Pada bulan juni di Kec. Bayah ada dua agen yang ikut mandiri yaitu Agen BPNT desa Bayah Barat dan Agen BPNT desa Bayah Timur, dan pada bulan Juni bertambah kembali ada tujuh agen yang mandiri di Kec. Bayah.

Total agen yang mandiri di lima kecamatan ini per juli 2020 menjadi sembilan Agen BPNT. Tiga Supplier dan agen Mandiri PT. AAM PRIMA ARTHA Masih menguasai diatas 50% Agen BPNT hinga saat ini dari total sejumlah 403 Agen di kabupaten Lebak.

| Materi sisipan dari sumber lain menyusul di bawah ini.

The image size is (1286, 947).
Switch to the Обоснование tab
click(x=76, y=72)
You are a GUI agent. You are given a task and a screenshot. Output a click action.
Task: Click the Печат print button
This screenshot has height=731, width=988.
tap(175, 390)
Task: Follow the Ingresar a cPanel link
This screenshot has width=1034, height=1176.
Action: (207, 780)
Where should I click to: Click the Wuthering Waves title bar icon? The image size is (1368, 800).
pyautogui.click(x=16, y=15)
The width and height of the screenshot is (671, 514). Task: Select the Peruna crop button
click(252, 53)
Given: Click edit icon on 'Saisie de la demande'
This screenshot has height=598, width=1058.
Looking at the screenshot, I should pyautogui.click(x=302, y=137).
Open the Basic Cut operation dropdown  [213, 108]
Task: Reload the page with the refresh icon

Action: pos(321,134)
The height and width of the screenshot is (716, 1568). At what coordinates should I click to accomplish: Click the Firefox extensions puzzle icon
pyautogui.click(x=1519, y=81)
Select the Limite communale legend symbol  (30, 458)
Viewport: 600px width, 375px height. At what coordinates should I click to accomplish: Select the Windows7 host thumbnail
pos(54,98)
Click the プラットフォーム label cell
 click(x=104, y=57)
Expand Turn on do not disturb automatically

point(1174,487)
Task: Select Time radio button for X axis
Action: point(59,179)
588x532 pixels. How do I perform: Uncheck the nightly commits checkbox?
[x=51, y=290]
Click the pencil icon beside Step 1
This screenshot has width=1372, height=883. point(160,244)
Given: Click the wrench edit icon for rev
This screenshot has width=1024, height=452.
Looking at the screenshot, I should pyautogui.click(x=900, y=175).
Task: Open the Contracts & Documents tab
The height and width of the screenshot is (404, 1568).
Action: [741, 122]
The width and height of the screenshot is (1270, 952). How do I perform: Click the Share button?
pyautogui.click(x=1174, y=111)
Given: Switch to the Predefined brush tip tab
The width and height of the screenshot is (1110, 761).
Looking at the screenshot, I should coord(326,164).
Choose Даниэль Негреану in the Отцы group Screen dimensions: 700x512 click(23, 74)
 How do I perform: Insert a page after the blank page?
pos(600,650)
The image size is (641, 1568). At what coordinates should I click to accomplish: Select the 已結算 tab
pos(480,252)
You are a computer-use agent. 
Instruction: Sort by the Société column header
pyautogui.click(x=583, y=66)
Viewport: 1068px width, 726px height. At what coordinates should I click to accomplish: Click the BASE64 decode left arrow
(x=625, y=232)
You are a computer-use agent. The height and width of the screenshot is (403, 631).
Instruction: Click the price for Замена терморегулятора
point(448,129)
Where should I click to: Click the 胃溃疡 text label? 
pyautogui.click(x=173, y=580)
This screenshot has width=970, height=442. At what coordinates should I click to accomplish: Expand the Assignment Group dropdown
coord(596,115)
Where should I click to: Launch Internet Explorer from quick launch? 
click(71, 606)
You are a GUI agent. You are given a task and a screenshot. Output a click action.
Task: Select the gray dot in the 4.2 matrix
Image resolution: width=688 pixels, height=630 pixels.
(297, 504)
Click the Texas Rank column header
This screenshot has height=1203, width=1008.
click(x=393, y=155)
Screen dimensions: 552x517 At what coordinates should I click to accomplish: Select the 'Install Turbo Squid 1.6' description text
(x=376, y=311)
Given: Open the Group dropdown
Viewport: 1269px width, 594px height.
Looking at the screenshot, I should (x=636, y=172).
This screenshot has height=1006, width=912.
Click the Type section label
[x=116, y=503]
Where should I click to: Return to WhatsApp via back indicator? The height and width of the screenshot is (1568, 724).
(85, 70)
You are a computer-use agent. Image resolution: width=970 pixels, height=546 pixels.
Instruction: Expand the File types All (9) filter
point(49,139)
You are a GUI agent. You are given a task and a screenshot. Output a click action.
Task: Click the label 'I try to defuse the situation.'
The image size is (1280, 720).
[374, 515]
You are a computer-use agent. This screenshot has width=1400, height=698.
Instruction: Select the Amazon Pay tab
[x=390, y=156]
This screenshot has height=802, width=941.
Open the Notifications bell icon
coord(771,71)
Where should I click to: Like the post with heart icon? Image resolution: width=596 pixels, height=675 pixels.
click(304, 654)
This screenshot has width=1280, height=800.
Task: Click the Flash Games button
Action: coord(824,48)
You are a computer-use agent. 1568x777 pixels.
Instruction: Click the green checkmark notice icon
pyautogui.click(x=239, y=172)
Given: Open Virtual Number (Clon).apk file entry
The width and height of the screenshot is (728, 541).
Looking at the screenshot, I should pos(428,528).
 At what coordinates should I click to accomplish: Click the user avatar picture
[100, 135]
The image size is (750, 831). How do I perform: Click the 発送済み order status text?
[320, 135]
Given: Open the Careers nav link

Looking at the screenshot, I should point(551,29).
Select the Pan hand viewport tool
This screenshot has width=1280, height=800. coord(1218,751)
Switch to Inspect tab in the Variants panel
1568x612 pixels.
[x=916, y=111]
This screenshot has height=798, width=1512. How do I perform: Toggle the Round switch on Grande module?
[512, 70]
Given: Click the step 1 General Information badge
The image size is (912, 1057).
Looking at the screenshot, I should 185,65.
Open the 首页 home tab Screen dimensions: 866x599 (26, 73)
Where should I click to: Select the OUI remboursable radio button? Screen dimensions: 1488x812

Lain halnya dengan Kab. Serang berdasarkan hasil informasi seluruhnya dari total 200 Agen BPNT yang tersebar di 29 Kecamatan dikuasai oleh PT. AAM PRIMA ARTHA dari Th 2019 hingga sekarang.

Di Kabupaten pandeglang dari total 337 agen BPNT Th 2019 yang tersebar di 35 Kecamatan dikuasai PT. AAM PERIMA ARTHA sebanyak 240 Agen yang tersebar di 25 Kecamatan atau diatas 70% dan sisanya sebanyak 97 Agen yang tersebar di 11 Kecamatan oleh PT. KenziOne dan pada Th 2020 ada Tiga supplier yaitu bertambahnya supplier comodity program sembako milik Pemda kabupaten pandeglang yaitu PD. BERKAH, berdasarkan hasil Beauty Contest namun jumlah agen BPNT diatas 60% masih dikuasai PT. AAM PRIMA ARTHA Karena Agen Terikat oleh MOU.

TERJADINYA PEMAKETAN SEMBAKO MELANGAR PEDOMAN UMUM

Akibat adanya MOU antara pihak supplier dengan e-WARONG seluruh agen melakukan pemaketan sembako, bukan sesuai pesanan KPM di masing-masing agen sehinga KPM tidak bisa menentukan kebutuhan pokok sesuai yang diinginkannya, mereka harus menerima komodity yang sudah dikemas oleh agen BPNT seperti 10 kg Beras, 15 butir Telur, 1/4 kacang Hijau, satu ekor ayam broiller hidup/beku, Satu bungkus sayuran atau buah-buahan untuk paket BSP Rp. 200.000/KPM.

Apabila diuangkan harga yang dijual agen BPNT yang MOU dengan semua supplier baik PT. AAM PRIMA ARTHA, PT. KENZIONE, CV. ASTAN, PANDEGLANG BERKAH MANDIRI (PD BERKAH), dan BULOG semua komidity diatas harga pasar seperti telur Rata-rata diberi harga Rp 29.000/15 Butir, Beras Rp. 11.99/kg, Kacang Hijau Rp. 26.000/kg, Ayah broiller Hidup Rp. 32.000/kg, Ayam Broiller beku Rp. 39.000/kg begitu pula dengan Tempe, Tahu, Sayuran dan Buah-Buahan semua harga diatas harga pasar.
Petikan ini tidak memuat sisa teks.